[Some material]

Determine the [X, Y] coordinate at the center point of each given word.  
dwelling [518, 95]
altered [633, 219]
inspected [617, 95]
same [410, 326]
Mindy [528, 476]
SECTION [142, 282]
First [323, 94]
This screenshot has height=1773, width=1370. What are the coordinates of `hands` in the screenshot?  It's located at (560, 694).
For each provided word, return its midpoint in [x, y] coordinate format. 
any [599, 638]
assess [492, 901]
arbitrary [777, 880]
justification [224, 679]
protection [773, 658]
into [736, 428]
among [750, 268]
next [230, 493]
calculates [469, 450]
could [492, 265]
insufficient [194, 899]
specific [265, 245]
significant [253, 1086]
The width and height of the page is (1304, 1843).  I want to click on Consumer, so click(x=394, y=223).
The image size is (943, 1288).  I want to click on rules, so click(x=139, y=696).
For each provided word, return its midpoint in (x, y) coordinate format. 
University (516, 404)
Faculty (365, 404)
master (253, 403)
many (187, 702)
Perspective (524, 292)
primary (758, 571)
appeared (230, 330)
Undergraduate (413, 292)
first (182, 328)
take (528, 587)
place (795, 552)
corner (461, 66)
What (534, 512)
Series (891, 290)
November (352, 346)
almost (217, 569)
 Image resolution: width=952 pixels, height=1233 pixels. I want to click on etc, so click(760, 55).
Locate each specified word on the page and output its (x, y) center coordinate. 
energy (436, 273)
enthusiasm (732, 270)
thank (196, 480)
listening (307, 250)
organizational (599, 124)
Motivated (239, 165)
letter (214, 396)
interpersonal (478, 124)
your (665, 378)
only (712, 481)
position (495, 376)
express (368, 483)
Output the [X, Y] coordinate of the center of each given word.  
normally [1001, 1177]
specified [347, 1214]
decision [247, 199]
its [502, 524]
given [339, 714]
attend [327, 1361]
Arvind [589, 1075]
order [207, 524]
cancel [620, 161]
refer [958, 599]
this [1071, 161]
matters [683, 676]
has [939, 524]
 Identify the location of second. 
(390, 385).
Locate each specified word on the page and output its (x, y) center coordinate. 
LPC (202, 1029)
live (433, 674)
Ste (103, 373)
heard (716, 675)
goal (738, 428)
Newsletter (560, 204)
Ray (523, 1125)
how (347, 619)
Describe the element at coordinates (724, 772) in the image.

§ **Exercise objective**
Write out all of the material above line for line, without changing anything.

§ **Result of this task**
Determine the [X, Y] coordinate at the center point of each given word.  
dwelling [518, 95]
altered [633, 219]
inspected [617, 95]
same [410, 326]
Mindy [528, 476]
SECTION [142, 282]
First [323, 94]
This screenshot has height=1773, width=1370. What are the coordinates of `hands` in the screenshot?  It's located at (560, 694).
For each provided word, return its midpoint in [x, y] coordinate format. 
any [599, 638]
assess [492, 901]
arbitrary [777, 880]
justification [224, 679]
protection [773, 658]
into [736, 428]
among [750, 268]
next [230, 493]
calculates [469, 450]
could [492, 265]
insufficient [194, 899]
specific [265, 245]
significant [253, 1086]
The width and height of the page is (1304, 1843).  I want to click on Consumer, so click(x=394, y=223).
The image size is (943, 1288).  I want to click on rules, so click(x=139, y=696).
For each provided word, return its midpoint in (x, y) coordinate format. 
University (516, 404)
Faculty (365, 404)
master (253, 403)
many (187, 702)
Perspective (524, 292)
primary (758, 571)
appeared (230, 330)
Undergraduate (413, 292)
first (182, 328)
take (528, 587)
place (795, 552)
corner (461, 66)
What (534, 512)
Series (891, 290)
November (352, 346)
almost (217, 569)
 Image resolution: width=952 pixels, height=1233 pixels. I want to click on etc, so click(760, 55).
Locate each specified word on the page and output its (x, y) center coordinate. 
energy (436, 273)
enthusiasm (732, 270)
thank (196, 480)
listening (307, 250)
organizational (599, 124)
Motivated (239, 165)
letter (214, 396)
interpersonal (478, 124)
your (665, 378)
only (712, 481)
position (495, 376)
express (368, 483)
Output the [X, Y] coordinate of the center of each given word.  
normally [1001, 1177]
specified [347, 1214]
decision [247, 199]
its [502, 524]
given [339, 714]
attend [327, 1361]
Arvind [589, 1075]
order [207, 524]
cancel [620, 161]
refer [958, 599]
this [1071, 161]
matters [683, 676]
has [939, 524]
 Identify the location of second. 
(390, 385).
Locate each specified word on the page and output its (x, y) center coordinate. 
LPC (202, 1029)
live (433, 674)
Ste (103, 373)
heard (716, 675)
goal (738, 428)
Newsletter (560, 204)
Ray (523, 1125)
how (347, 619)
Describe the element at coordinates (724, 772) in the image.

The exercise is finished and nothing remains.